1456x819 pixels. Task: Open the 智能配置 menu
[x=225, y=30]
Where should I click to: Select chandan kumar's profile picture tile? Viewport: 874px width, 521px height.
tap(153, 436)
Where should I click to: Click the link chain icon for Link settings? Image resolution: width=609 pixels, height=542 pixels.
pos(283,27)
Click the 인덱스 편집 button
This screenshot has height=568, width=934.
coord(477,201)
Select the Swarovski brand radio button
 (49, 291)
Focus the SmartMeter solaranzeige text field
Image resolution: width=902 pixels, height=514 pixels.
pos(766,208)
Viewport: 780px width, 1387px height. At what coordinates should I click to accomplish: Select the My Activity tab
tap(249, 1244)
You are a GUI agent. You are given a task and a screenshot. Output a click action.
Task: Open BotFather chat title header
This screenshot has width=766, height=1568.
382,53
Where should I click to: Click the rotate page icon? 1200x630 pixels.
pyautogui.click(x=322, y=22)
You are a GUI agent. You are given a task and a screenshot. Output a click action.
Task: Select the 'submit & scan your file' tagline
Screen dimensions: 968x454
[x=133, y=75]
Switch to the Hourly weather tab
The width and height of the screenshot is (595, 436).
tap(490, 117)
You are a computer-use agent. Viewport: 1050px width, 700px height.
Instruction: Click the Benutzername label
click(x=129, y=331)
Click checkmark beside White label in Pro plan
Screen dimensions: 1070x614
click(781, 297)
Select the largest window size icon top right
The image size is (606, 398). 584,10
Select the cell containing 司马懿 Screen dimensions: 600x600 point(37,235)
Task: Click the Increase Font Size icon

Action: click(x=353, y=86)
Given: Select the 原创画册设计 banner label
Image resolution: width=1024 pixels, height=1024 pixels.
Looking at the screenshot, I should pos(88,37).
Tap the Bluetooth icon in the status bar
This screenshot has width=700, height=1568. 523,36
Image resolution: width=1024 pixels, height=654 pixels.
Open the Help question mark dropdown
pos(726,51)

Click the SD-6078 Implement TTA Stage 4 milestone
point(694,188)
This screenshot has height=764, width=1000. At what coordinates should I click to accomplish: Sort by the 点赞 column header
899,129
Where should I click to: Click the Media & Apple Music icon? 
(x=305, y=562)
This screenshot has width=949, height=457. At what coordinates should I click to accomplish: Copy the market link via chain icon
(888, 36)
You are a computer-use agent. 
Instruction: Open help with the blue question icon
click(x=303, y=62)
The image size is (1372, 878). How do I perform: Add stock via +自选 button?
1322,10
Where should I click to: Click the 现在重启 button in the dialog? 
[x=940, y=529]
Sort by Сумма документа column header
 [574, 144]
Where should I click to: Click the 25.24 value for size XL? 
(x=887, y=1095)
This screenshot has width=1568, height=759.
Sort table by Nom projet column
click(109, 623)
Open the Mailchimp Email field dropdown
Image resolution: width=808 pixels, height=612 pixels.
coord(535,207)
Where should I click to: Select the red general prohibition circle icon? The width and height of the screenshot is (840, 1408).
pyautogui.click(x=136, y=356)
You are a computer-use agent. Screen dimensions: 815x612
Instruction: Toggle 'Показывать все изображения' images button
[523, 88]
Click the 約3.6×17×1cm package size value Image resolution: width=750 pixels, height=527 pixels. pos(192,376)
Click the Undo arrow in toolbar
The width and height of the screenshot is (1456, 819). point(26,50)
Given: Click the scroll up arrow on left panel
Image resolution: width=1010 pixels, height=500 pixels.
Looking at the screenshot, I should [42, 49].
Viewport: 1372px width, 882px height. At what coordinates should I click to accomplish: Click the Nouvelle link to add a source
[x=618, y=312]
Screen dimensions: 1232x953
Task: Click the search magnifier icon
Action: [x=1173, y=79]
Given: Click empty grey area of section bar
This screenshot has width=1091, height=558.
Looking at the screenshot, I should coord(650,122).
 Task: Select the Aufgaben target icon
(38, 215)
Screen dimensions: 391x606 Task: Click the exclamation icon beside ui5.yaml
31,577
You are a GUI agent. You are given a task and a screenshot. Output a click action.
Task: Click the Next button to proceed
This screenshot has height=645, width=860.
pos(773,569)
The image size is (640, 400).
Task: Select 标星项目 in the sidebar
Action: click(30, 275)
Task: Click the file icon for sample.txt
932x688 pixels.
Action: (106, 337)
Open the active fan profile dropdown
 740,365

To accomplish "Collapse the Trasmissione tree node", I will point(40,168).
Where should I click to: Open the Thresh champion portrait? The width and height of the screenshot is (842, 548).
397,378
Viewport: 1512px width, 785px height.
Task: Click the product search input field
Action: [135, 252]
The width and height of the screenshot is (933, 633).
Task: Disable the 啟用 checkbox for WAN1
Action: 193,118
____
*Brief*
Copy all the data. Match it exactly.

*Written reply*
1456x819 pixels. Task: Open the 智能配置 menu
[x=225, y=30]
Where should I click to: Select chandan kumar's profile picture tile? Viewport: 874px width, 521px height.
tap(153, 436)
Where should I click to: Click the link chain icon for Link settings? Image resolution: width=609 pixels, height=542 pixels.
pos(283,27)
Click the 인덱스 편집 button
This screenshot has height=568, width=934.
coord(477,201)
Select the Swarovski brand radio button
 (49, 291)
Focus the SmartMeter solaranzeige text field
Image resolution: width=902 pixels, height=514 pixels.
pos(766,208)
Viewport: 780px width, 1387px height. At what coordinates should I click to accomplish: Select the My Activity tab
tap(249, 1244)
You are a GUI agent. You are given a task and a screenshot. Output a click action.
Task: Open BotFather chat title header
This screenshot has width=766, height=1568.
382,53
Where should I click to: Click the rotate page icon? 1200x630 pixels.
pyautogui.click(x=322, y=22)
You are a GUI agent. You are given a task and a screenshot. Output a click action.
Task: Select the 'submit & scan your file' tagline
Screen dimensions: 968x454
[x=133, y=75]
Switch to the Hourly weather tab
The width and height of the screenshot is (595, 436).
tap(490, 117)
You are a computer-use agent. Viewport: 1050px width, 700px height.
Instruction: Click the Benutzername label
click(x=129, y=331)
Click checkmark beside White label in Pro plan
Screen dimensions: 1070x614
click(781, 297)
Select the largest window size icon top right
The image size is (606, 398). 584,10
Select the cell containing 司马懿 Screen dimensions: 600x600 point(37,235)
Task: Click the Increase Font Size icon

Action: click(x=353, y=86)
Given: Select the 原创画册设计 banner label
Image resolution: width=1024 pixels, height=1024 pixels.
Looking at the screenshot, I should pos(88,37).
Tap the Bluetooth icon in the status bar
This screenshot has width=700, height=1568. 523,36
Image resolution: width=1024 pixels, height=654 pixels.
Open the Help question mark dropdown
pos(726,51)

Click the SD-6078 Implement TTA Stage 4 milestone
point(694,188)
This screenshot has height=764, width=1000. At what coordinates should I click to accomplish: Sort by the 点赞 column header
899,129
Where should I click to: Click the Media & Apple Music icon? 
(x=305, y=562)
This screenshot has width=949, height=457. At what coordinates should I click to accomplish: Copy the market link via chain icon
(888, 36)
You are a computer-use agent. 
Instruction: Open help with the blue question icon
click(x=303, y=62)
The image size is (1372, 878). How do I perform: Add stock via +自选 button?
1322,10
Where should I click to: Click the 现在重启 button in the dialog? 
[x=940, y=529]
Sort by Сумма документа column header
 [574, 144]
Where should I click to: Click the 25.24 value for size XL? 
(x=887, y=1095)
This screenshot has width=1568, height=759.
Sort table by Nom projet column
click(109, 623)
Open the Mailchimp Email field dropdown
Image resolution: width=808 pixels, height=612 pixels.
coord(535,207)
Where should I click to: Select the red general prohibition circle icon? The width and height of the screenshot is (840, 1408).
pyautogui.click(x=136, y=356)
You are a computer-use agent. Screen dimensions: 815x612
Instruction: Toggle 'Показывать все изображения' images button
[523, 88]
Click the 約3.6×17×1cm package size value Image resolution: width=750 pixels, height=527 pixels. pos(192,376)
Click the Undo arrow in toolbar
The width and height of the screenshot is (1456, 819). point(26,50)
Given: Click the scroll up arrow on left panel
Image resolution: width=1010 pixels, height=500 pixels.
Looking at the screenshot, I should [42, 49].
Viewport: 1372px width, 882px height. At what coordinates should I click to accomplish: Click the Nouvelle link to add a source
[x=618, y=312]
Screen dimensions: 1232x953
Task: Click the search magnifier icon
Action: [x=1173, y=79]
Given: Click empty grey area of section bar
This screenshot has width=1091, height=558.
Looking at the screenshot, I should coord(650,122).
 Task: Select the Aufgaben target icon
(38, 215)
Screen dimensions: 391x606 Task: Click the exclamation icon beside ui5.yaml
31,577
You are a GUI agent. You are given a task and a screenshot. Output a click action.
Task: Click the Next button to proceed
This screenshot has height=645, width=860.
pos(773,569)
The image size is (640, 400).
Task: Select 标星项目 in the sidebar
Action: click(30, 275)
Task: Click the file icon for sample.txt
932x688 pixels.
Action: (106, 337)
Open the active fan profile dropdown
 740,365

To accomplish "Collapse the Trasmissione tree node", I will point(40,168).
Where should I click to: Open the Thresh champion portrait? The width and height of the screenshot is (842, 548).
397,378
Viewport: 1512px width, 785px height.
Task: Click the product search input field
Action: [135, 252]
The width and height of the screenshot is (933, 633).
Task: Disable the 啟用 checkbox for WAN1
Action: 193,118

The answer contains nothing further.